To do:
In the text on Mulligans Hut, which organization rebuilt the larger hut in 1968? Please answer in a few words.

Mulligans is an area in the Gibraltar Range National Park named after William Mulligan who proposed a hydroelectric scheme for the area. Mulligans Hut is one of two huts William Mulligan built, the area is referred to as Mulligans Campground or Mulligans Hut Campground.
William Mulligan was born of a local grazing family in 1862 and became a prominent citizen and mining engineer. Devoting his vision to local development projects, William proposed a hydroelectric scheme with two storage dams on the Dandahra Creek.
The two dams were to send water over an escarpment to a hydroelectric power station. In the 1920s, two concrete weirs were built to measure the water flow. Both of the weirs can be seen today on walks from Mulligans Campground.
William Mulligan partnered with George Cumberland to reopen a copper mine in the foothills below the proposed construction of the Dandahra hydro-electric scheme at Cangai (pronounced Cang-ghee). The partners approached the Minister for Mines for a loan in 1942, however, the capital and equipment were not available in the war years. The geologists and an independent engineer were not optimistic about the project. When the leases expired in 1952, the Dandahra Hydroelectric Scheme was not built.
A newspaper article talks about William Mulligan as a pioneer of hydro-power and his attempts to harness the power of water over several projects.
The hut seen today is the larger of the two huts, built by William Mulligan, a slab-walled hut with a dirt floor and originally had a bark roof. The hut seen today was rebuilt in 1968 by the National Parks and Wildlife Service after it was damaged in a fire in the 1960s. The smaller hut was destroyed by the fire.
The hut is a short walk from the day use area at Mulligans. There is plenty of open grass space for kids to use up some energy. Our boys were kicking a soccer ball around when they were not exploring the hut and creek. The banks of the Little Dandahra Creek runs along the length of the grass area with a narrow border of vegetation.
The creek beside Mulligans Hut has a calm body of water leading to a small weir of stones. We found a log protruding out to the water and took turns to sit on the end and take in the calm and peaceful tranquillity.
The day use area has more space and toilets next to the parking area. Free BBQ at a sheltered picnic table area with a view across the bush from the BBQ is a wonderful spot to make a hot lunch.
The camping area runs adjacent to the day-use area, with a separate entrance to the loop track around the camp sites. The camp sites vary in size and shape, some are suitable for a camper trailer or small caravan.

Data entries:
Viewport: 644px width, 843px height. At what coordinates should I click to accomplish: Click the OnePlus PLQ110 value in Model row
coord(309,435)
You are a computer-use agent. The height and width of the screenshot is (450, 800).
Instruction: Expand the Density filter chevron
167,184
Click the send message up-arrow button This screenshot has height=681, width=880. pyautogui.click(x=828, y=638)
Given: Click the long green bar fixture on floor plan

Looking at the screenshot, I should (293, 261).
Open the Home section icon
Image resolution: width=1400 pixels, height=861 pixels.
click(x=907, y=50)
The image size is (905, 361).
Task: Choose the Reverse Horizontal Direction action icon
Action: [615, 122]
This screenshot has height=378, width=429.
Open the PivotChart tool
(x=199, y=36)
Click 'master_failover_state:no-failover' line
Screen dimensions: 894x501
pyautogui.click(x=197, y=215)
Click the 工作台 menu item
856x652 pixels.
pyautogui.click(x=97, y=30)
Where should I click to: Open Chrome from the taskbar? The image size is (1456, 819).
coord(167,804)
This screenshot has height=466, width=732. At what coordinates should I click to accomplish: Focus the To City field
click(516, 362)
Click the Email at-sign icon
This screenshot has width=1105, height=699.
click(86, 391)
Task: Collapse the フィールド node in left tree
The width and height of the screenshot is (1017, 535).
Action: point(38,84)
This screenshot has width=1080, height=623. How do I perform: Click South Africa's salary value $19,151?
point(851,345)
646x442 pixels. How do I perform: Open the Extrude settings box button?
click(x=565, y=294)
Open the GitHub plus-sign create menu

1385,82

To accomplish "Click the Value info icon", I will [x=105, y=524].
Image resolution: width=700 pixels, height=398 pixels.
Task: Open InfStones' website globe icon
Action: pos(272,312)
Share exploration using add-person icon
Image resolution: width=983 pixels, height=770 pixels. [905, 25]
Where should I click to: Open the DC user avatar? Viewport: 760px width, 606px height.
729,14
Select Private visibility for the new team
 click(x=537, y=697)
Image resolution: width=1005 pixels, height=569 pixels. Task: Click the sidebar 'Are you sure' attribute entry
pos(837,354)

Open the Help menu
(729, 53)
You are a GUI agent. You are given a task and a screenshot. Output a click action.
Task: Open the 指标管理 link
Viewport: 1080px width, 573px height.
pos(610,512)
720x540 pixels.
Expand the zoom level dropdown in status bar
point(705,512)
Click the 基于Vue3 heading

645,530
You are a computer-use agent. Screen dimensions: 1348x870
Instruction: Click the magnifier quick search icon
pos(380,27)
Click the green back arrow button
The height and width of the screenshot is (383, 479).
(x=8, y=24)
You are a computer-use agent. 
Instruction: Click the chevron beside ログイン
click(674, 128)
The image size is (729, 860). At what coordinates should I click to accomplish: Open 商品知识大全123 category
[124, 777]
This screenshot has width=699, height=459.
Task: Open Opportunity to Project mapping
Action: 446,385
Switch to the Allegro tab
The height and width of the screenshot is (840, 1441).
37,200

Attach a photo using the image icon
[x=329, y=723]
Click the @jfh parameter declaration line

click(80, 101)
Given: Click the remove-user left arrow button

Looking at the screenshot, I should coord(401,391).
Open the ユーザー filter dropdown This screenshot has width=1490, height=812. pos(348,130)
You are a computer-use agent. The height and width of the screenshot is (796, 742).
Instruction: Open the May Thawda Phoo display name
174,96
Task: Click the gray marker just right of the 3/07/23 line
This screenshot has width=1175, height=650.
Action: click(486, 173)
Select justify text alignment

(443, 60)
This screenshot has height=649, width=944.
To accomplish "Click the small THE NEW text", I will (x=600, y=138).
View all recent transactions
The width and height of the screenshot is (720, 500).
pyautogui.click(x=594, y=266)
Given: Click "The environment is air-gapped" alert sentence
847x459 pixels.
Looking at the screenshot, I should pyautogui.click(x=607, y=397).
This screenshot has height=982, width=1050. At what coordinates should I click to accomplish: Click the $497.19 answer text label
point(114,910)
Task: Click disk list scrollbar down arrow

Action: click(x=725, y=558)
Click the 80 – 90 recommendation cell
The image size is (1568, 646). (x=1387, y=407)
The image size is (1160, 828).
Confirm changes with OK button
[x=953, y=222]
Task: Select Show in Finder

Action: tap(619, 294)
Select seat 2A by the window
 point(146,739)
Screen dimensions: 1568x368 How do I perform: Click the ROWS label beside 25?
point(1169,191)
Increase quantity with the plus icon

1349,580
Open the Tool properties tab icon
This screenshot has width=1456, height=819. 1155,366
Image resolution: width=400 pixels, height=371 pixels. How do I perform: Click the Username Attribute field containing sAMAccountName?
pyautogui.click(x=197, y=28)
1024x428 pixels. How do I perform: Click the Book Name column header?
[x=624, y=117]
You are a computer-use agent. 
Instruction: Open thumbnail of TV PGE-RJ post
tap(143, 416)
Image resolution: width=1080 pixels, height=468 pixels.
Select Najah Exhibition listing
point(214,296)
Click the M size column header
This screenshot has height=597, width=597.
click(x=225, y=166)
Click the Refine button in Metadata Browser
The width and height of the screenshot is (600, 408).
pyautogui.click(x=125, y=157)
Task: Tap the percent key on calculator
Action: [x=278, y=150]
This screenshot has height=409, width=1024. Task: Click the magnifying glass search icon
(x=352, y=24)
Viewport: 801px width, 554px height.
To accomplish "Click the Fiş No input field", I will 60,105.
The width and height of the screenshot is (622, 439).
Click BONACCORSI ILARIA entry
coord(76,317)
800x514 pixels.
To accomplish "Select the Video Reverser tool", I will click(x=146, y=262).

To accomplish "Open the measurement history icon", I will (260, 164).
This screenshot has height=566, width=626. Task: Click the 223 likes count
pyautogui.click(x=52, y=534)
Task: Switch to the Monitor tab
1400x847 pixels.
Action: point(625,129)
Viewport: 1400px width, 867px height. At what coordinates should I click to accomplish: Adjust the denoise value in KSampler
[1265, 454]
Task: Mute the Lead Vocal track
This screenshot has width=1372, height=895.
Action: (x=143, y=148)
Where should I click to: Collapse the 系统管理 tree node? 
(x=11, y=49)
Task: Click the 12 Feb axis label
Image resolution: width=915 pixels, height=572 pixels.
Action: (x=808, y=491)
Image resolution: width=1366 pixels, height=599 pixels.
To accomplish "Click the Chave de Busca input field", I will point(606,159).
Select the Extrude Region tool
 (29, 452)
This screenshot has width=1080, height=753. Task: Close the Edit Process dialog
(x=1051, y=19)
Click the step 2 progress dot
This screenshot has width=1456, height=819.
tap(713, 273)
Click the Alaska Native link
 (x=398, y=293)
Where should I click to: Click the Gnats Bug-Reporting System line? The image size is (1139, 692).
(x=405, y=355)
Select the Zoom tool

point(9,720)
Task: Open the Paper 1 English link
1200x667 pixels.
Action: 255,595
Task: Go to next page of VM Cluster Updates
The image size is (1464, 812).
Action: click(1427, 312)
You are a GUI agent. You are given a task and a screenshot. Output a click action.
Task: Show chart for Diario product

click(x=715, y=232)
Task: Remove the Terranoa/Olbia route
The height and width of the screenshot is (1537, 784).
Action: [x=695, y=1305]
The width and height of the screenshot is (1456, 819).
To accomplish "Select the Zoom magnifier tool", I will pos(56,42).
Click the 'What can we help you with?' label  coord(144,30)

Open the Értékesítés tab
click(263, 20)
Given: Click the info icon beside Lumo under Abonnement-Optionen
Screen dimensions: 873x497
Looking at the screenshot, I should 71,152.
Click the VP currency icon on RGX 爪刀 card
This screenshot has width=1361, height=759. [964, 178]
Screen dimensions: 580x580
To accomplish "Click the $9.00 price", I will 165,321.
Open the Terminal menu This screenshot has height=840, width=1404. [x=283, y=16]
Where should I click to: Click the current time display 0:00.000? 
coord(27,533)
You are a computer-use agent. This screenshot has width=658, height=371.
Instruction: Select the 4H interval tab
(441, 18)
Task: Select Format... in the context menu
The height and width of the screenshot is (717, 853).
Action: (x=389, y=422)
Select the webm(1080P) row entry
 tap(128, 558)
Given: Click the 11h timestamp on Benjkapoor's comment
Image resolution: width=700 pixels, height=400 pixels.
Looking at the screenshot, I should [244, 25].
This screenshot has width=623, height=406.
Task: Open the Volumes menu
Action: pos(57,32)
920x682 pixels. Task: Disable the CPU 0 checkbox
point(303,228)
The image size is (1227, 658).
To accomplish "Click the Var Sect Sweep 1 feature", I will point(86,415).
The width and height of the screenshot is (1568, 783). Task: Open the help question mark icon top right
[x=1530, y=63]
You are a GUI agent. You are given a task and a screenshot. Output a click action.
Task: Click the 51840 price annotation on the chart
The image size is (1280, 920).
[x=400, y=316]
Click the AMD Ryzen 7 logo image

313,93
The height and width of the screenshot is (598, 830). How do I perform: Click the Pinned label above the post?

Exercise response:
The National Parks and Wildlife Service.